▶ Work order
Return the lines below exactly, please, from the one containing "The height and" through the last one, both included, and leave out any pictures.

▶ Data

┏━━

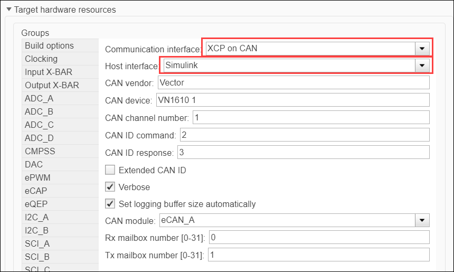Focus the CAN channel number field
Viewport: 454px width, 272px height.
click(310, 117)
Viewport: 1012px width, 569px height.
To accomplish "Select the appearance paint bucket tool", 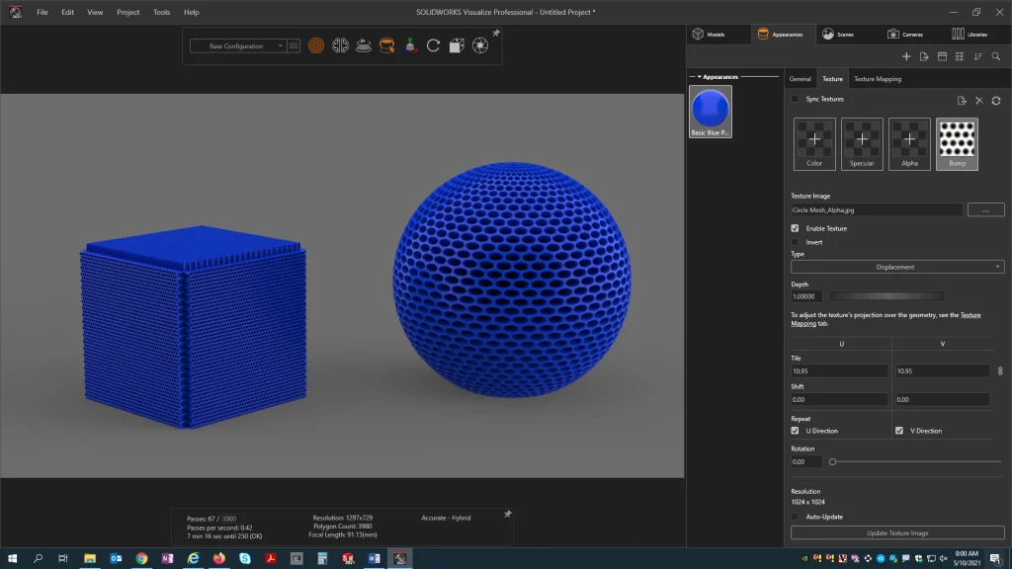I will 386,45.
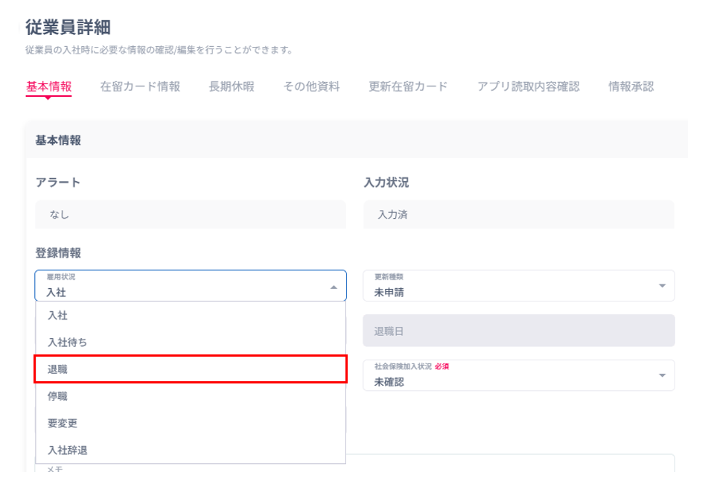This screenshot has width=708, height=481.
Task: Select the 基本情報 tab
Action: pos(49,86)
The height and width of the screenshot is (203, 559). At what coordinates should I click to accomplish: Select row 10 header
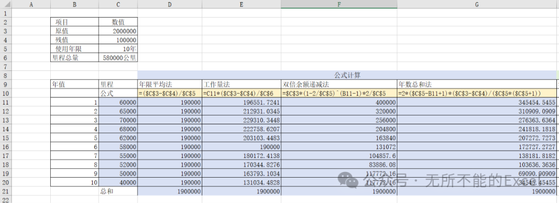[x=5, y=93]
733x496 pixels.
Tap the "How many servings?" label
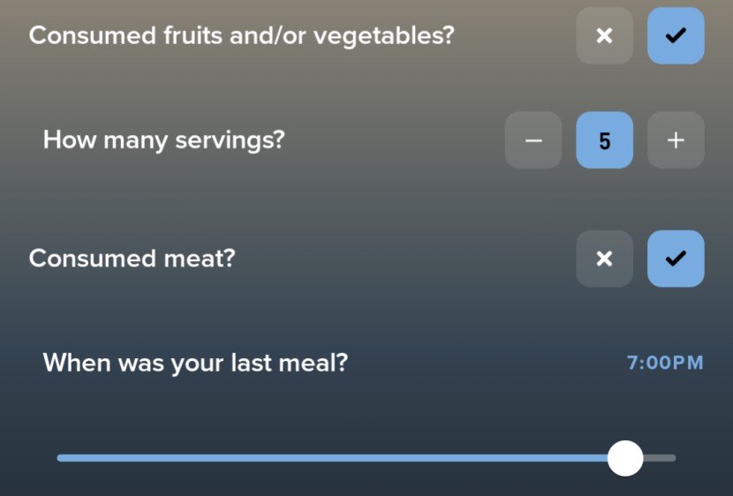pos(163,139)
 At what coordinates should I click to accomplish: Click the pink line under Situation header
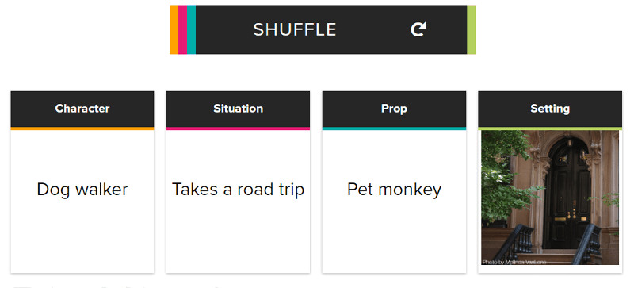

┗━━

▶ Worked solution
The height and width of the screenshot is (203, 559). At what coordinates should I click to accomplish: Select row 10 header
[x=5, y=93]
733x496 pixels.
Tap the "How many servings?" label
pos(163,139)
 At what coordinates should I click to accomplish: Click the pink line under Situation header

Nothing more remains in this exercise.